• **Data section**:
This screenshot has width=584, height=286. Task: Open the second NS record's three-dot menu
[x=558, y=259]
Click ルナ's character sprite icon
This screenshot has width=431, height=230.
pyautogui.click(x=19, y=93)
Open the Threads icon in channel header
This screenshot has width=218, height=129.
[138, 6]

• **Direction**:
Please give these lines again, swapping "second" for "third" and leaving everything else unchanged.

• **Written response**:
This screenshot has width=584, height=286. Task: Open the third NS record's three-dot menu
[x=558, y=259]
Click ルナ's character sprite icon
This screenshot has width=431, height=230.
pyautogui.click(x=19, y=93)
Open the Threads icon in channel header
This screenshot has width=218, height=129.
[138, 6]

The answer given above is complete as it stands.